Add the following lines to your ~/.bashrc on your laptop, making sure your raspberry pi version is correct.

export RASPBIAN_ROOTFS=$HOME/raspberrypi/rootfs
export PATH=/opt/cross-pi-gcc/bin:$PATH
export RASPBERRY_VERSION=4

Laptop LCM

  • Download lcm from git and install using make: https://lcm-proj.github.io/build_instructions.html

  • If you have the java issue, it can be fixed here: lcm-proj/lcm#241

  • Install lcm python with

    cd ../lcm-python

    sudo python3 setup.py install

  • Add export PYTHONPATH="${PYTHONPATH}:<path to sdk>/kodlab_mjbots_sdk" to your ~/.bashrc

  • From the kodlab_mjbots_sdk repo, run ./scripts/make_lcm.sh to generate lcm files. You will need to rerun this command each time you change an lcm definition.

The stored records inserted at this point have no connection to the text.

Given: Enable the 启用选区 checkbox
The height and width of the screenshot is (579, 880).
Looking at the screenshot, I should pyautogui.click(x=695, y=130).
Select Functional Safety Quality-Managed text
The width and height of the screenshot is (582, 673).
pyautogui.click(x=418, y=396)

  • Install libbot2 from https://github.com/KodlabPenn/libbot2

  • On the host computer to setup the connection Run bot-lcm-tunnel <PI-IP or hostname>. From here you can Start logging_ with

    lcm-logger
    

Submodules

This repo uses submodules to set them up run the following commands from the repo folder

git submodule init
git submodule update

Motor Setup

This section is a work in progress. Currently in order to setup the motors, we set the following parameters on the moteus:

  • servo.pid_position.kp, servo.pid_position.kd, servo.pid_position.ki = 0
  • servopos.position_min,servopos.position_max = nan
  • id

The pid gains are set to zero to keep the torque packet size down. Servo pos max and min are disabled since they can potentially cause confusing faults if you don't understand them.

Building

Current command to build clean is

cd .. && rm -R build/ && mkdir build && cd build/ && cmake .. -DCMAKE_TOOLCHAIN_FILE=<path to sdk>/cmake/pi.cmake && make

Normal build is

cmake .. -DCMAKE_TOOLCHAIN_FILE=~/mjbots/kodlab_mjbots_sdk/cmake/pi.cmake

Running Code

To Run code, first scp the binary onto the pi, and then Run it as sudo using:

sudo ./code_binary

Citation

To cite this repo please use the information in the CITATION.cff file

Acknowledgement

This work was supported by ONR grant #N00014- 16-1-2817, a Vannevar Bush Fellowship held by Daniel Koditschek, sponsored by the Basic Research Office of the Assistant Secretary of Defense for Research and Engineering.